2011年7月24日日曜日

長 新太な一日

長 新太さんのまわりをグルグル、まわるような一日。
変てこで、ヘンテコで、もうこまるよ。
昨夜、「長 新太 ナンセンスの地平線からやってきた」という本を買った。
帰宅後、怪しいような気がしてさがすと、うちの本棚にそれがある。
ところどころ読んだ本。いくら魅力的だからって、二冊は多すぎる、こまる。
べつの本と取りかえてもらうことにして、今日もまた昨日の本屋さんへ。
風に吹かれて、夢の上にただのりでもしているような。
そんな日だったからかどうか、
私ときたら、またしても長 新太の本棚の前に行き、
またしても、うちにあるのに、という長さんの本を買っちゃったのである。

これって怪談なのか。
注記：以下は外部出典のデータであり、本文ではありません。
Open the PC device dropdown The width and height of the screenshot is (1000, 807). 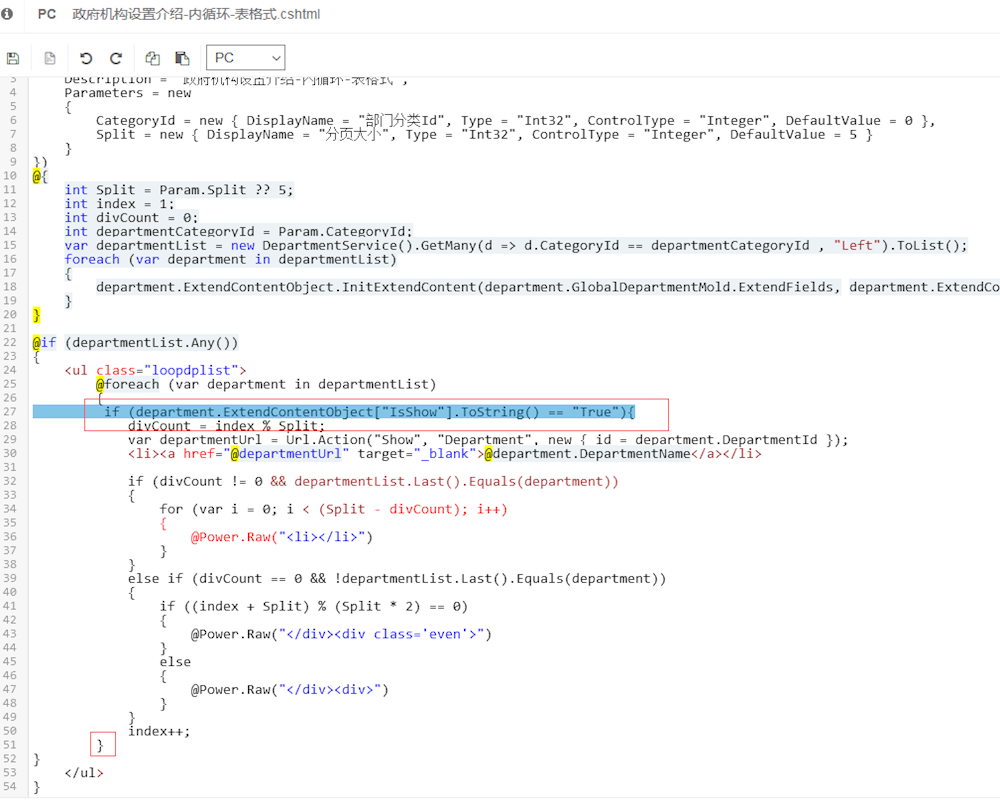tap(246, 58)
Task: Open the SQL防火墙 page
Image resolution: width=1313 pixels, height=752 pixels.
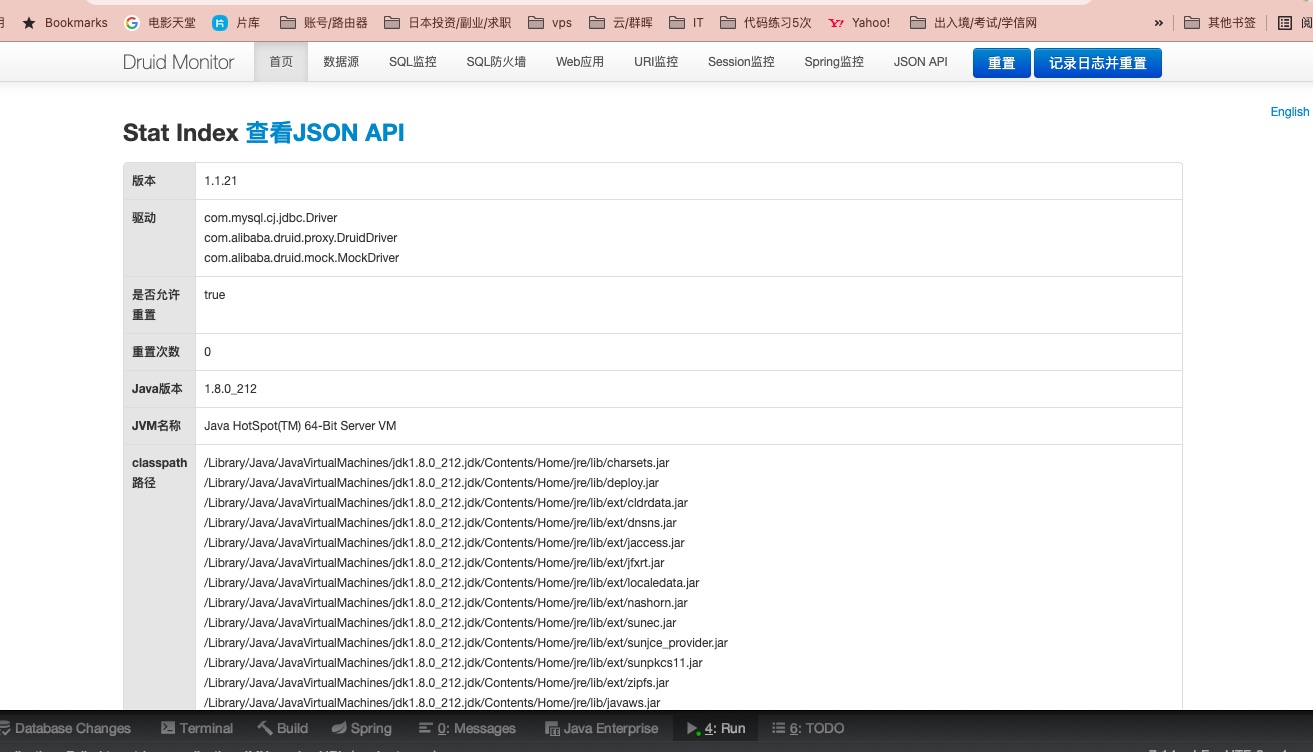Action: [x=496, y=62]
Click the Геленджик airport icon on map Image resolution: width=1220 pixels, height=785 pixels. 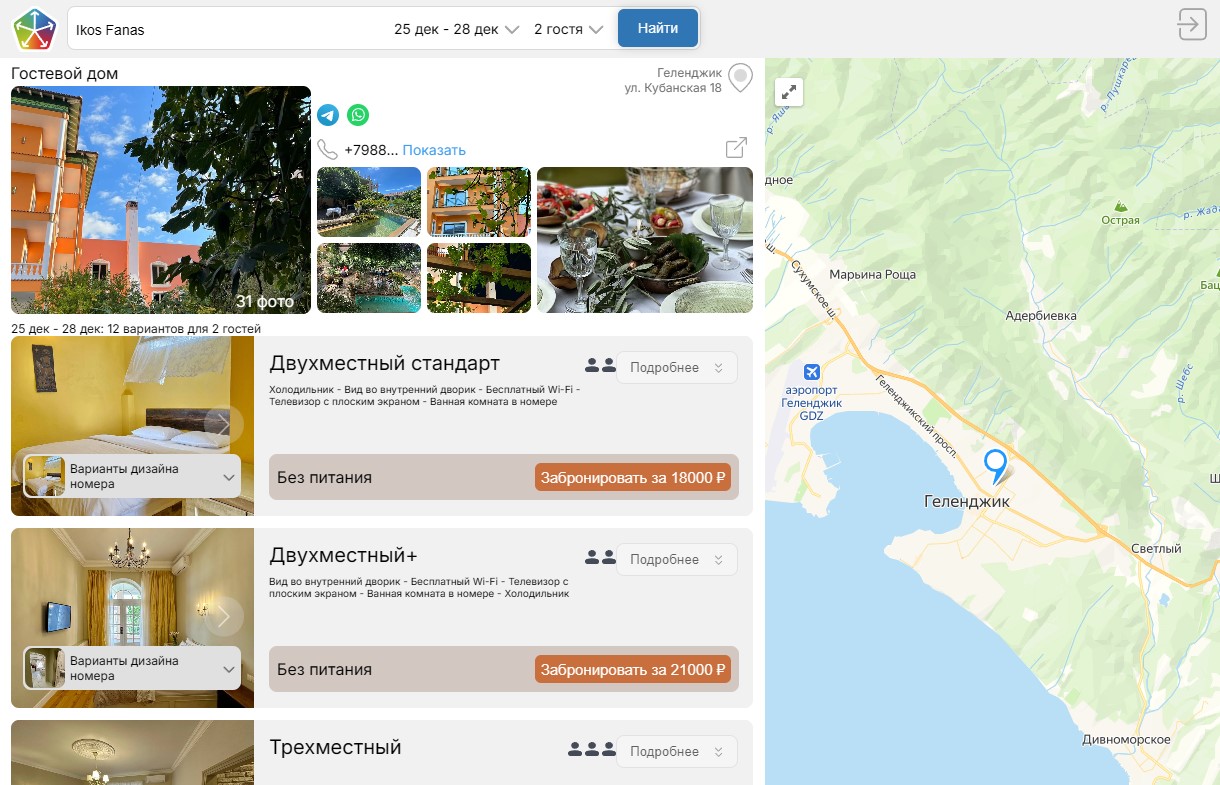pos(811,371)
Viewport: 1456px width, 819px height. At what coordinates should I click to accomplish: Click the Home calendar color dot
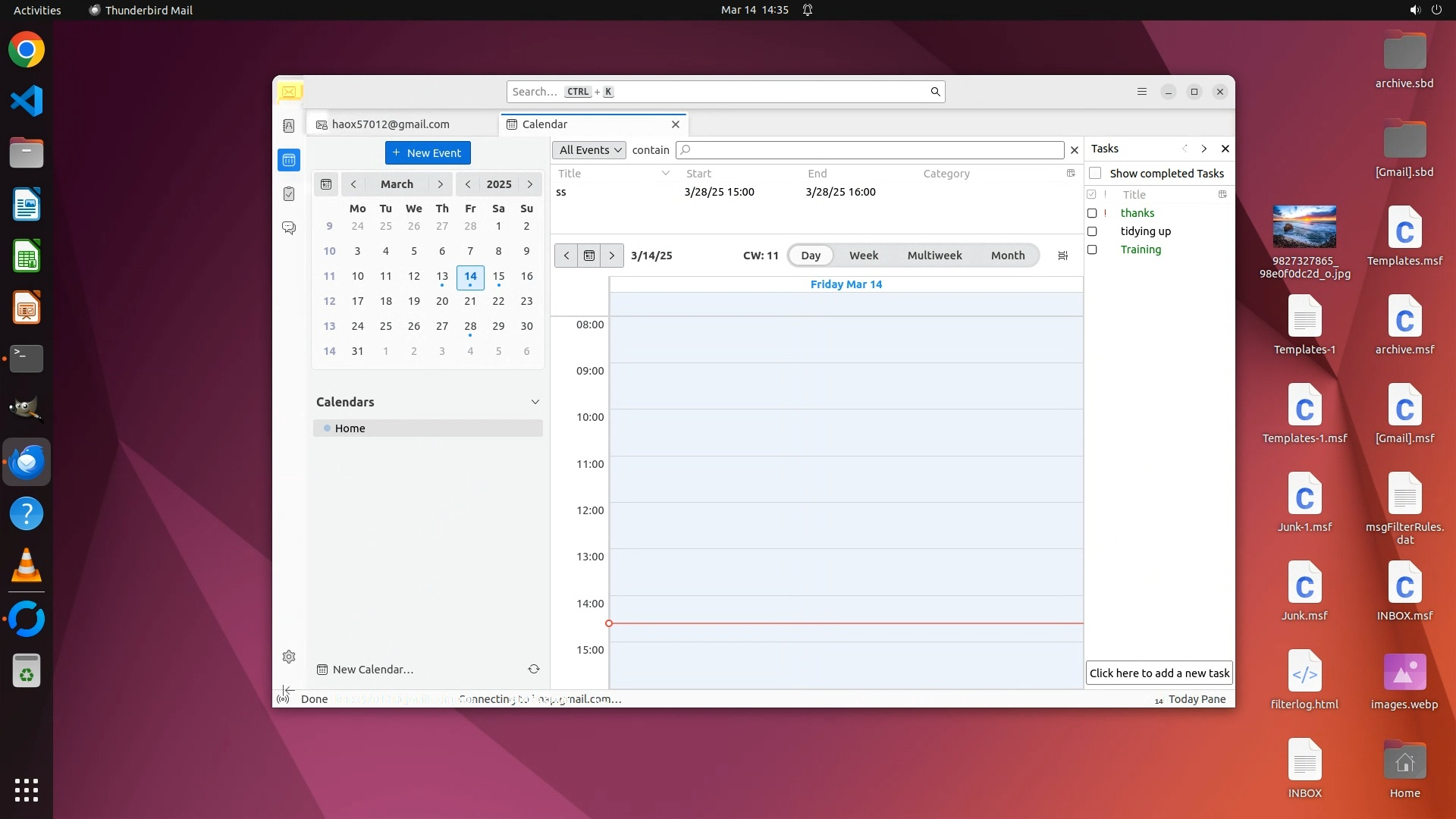pyautogui.click(x=327, y=428)
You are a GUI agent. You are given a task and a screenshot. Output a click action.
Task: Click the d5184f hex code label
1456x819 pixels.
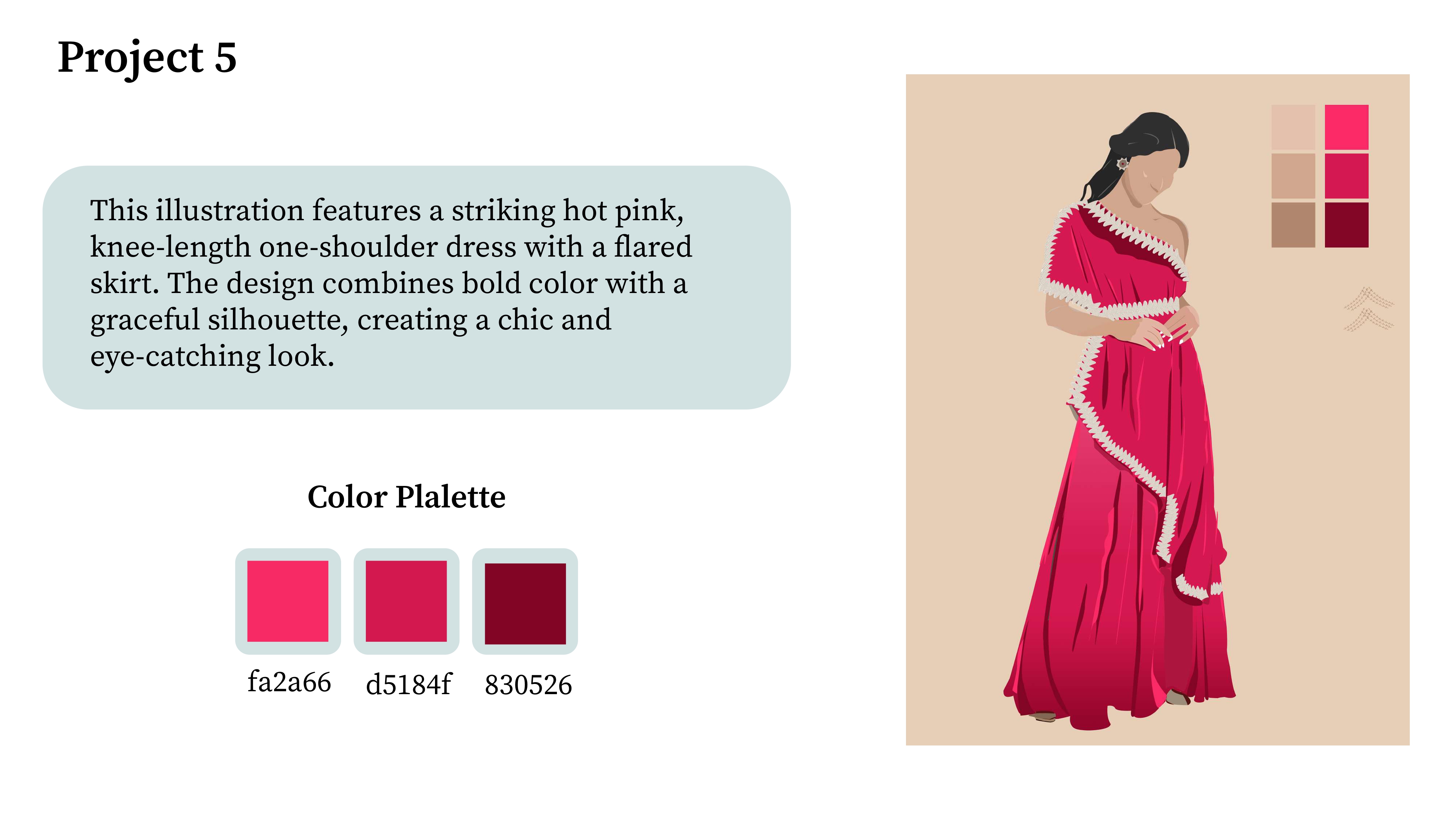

運命なのか。
いくら拾い読みしてみても、読んでないっ、という気がするデジャヴな本。
今度の本は「絵本画家の日記」というんだけど、
読んだおぼえがあーりません
長 新太なら太字でそう書くだろうな、と思ったらおかしくて。
だめだ、立ち読みなんかじゃ決着がつけられない。
こんなこと書いてなかった、と、どうしてもだまされちゃう。
文体が新鮮。文章は短い。ききたい捨てぜりふが、ピチンパチンときける本。
日記部分なんか、読みにくいのを強引に読ませる、画家の直筆。
職人のしかけとは、まっこと、こういうものであろう。

私は差額を支払い、またこの怪しい長 新太の本を買った。

魔法にかかったような日の暮れで、
こどもの泣き声に気をとられ、本屋では危うく上がりのエスカレーターで下ろうとし、
近道をするつもりで帰り道をまちがえ、野外映画会場にまよいこみ、
「それじゃ理屈にあわないっ」というどこかの少年のさけび声をききながら、
草のにおいのする公園をぬけ、曲がりくねった道を曲がりくねりながら進み、
ヘンな石の階段をのぼり、蒼白の紳士がほうっと腰掛けているベンチの前を通って、
やっとこさ家にたどり着いた。
なーにナンセンスの地平にいたと思えばおもしろいわよ。

家に帰ると本棚にはやっぱり「絵本画家の日記 2」。 2、なのに同じ本。
なりゆきから想像するに、今日一日ってまるでヘンだった。
まともじゃなくて、現実がどこかにいっちゃったような。
だとしたらおもしろいことが起こるのは、これからかもしれないじゃないの。

そう思っていれば、そうなるものなのであって、本当に。
今度の「絵本画家の日記」にはDVDが、おまけの魔法みたいについている。
それは長 新太さんが日記を朗読し解説した、過ぎし日の講演の映像なのだった。
大腸のガンを手術し、胃のガンを手術し、肝臓のガンを手術したこの人が、
病気になるほどのわりきれない怒りを、ナンセンスの地平の下にどう抱えて生きたか、
抑えても抑えても解決をみなかった画家の怒りが、
ちらちらと、ちりちりと、平板な空間を輝かせる、そんな映像なのだった。

ふつう私たちが手に入れてながめたりする絵本の挿絵とはちがい、
大きなTV画面のなかの長 新太さんの絵は、
ほんとうに本当に美しく、芸術そのものである、それも新発見だった。